Features

Automation Watchdog provides comprehensive monitoring for automated workflows, ensuring they run as expected and alerting your team when something goes wrong.

Core Monitoring

Missed Action Watch

The primary monitoring mode. A Missed Action watch expects regular check-ins from your workflow. If a check-in is not received within the configured period, the watch enters an Error State and alerts your team.

Notify Only Watch

A lightweight notification relay. A Notify Only watch sends a notification whenever a check-in is received, without monitoring for missed check-ins.
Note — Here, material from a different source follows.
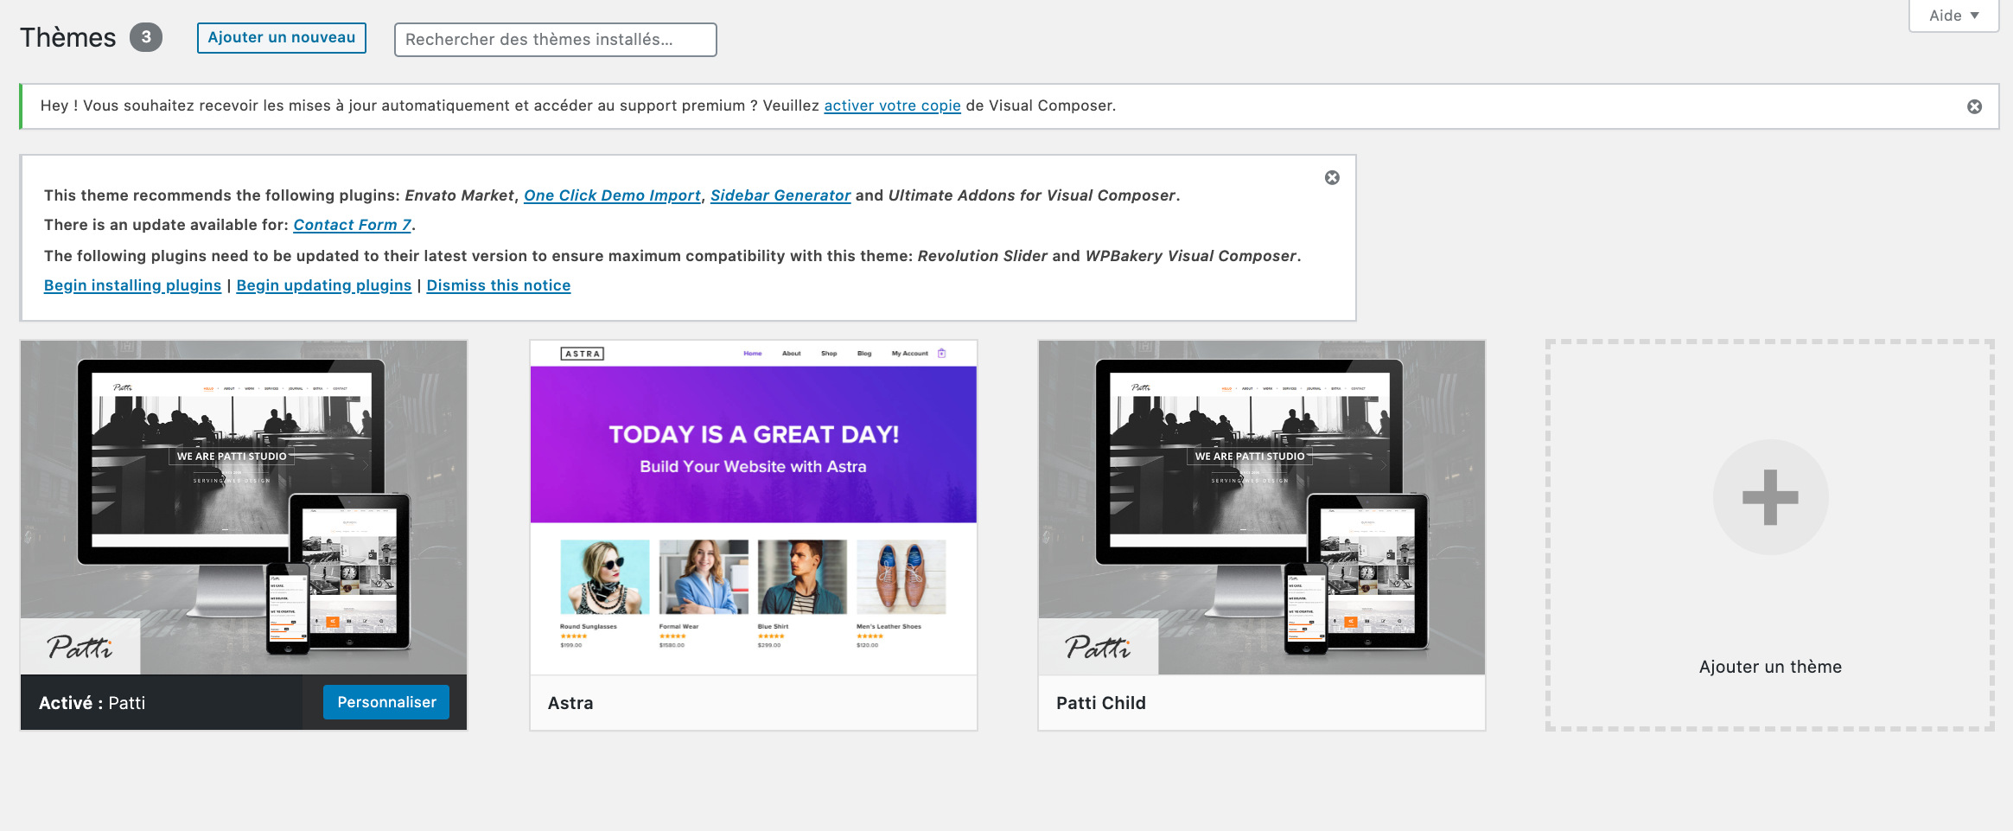
Task: Open the Patti Child theme thumbnail
Action: tap(1261, 507)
Flexible Scheduling and Activation

Schedule-Based Activation

Define recurring schedules for when your watch should be active. Supports configurable frequency, interval, days of the week, hours, minutes, and duration. Watches automatically activate and deactivate according to the schedule.

Event-Based Activation

Activate and deactivate watches dynamically through API calls. Ideal for workflows triggered by external events, such as a dispatcher loading work into a queue and activating the performer's watch.

Inactive Check-ins

By default, check-ins on inactive watches are rejected. Watches must be activated before they accept check-ins. This ensures clear lifecycle control and prevents silent processing of check-ins on watches that should not be running.

Activate On Check-In

For non-scheduled Missed Action watches, Activate On Check-In allows the first valid check-in to activate the condition automatically and continue processing that same check-in. This is supported for Standard, Condition By Queue, and Condition By Machine watches.

Activate On Deactivation

Activate On Deactivation links one watch to another so that when the source watch deactivates, the target watch is automatically activated. This is useful for workflow handoffs such as dispatcher-to-performer patterns.
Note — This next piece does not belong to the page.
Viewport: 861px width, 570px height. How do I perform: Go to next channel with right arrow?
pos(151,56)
The target watch must not have a schedule, and the linked activation fires when the source watch actually becomes inactive. For queue- and machine-based watches, that means all active child conditions for the source watch must be fully deactivated first.

Deactivate-By Deadline

Set a deadline on activation after which the watch enters an error state if it has not been deactivated. Supports relative deadlines (e.g., +2h, +30m, +1d) calculated from the activation time, and absolute deadlines using ISO 8601 timestamps. Useful for workflows that must complete within a known time window.

Check-in Periods

Fixed Period

A check-in is required within each fixed-length interval. For example, with a 15-minute period, check-ins are expected by 9:15, 9:30, 9:45, and so on, regardless of when previous check-ins occurred.

Cascading Period

The next check-in deadline is calculated relative to the last received check-in. For example, with a 15-minute period, if a check-in arrives at 9:07, the next is expected by 9:22.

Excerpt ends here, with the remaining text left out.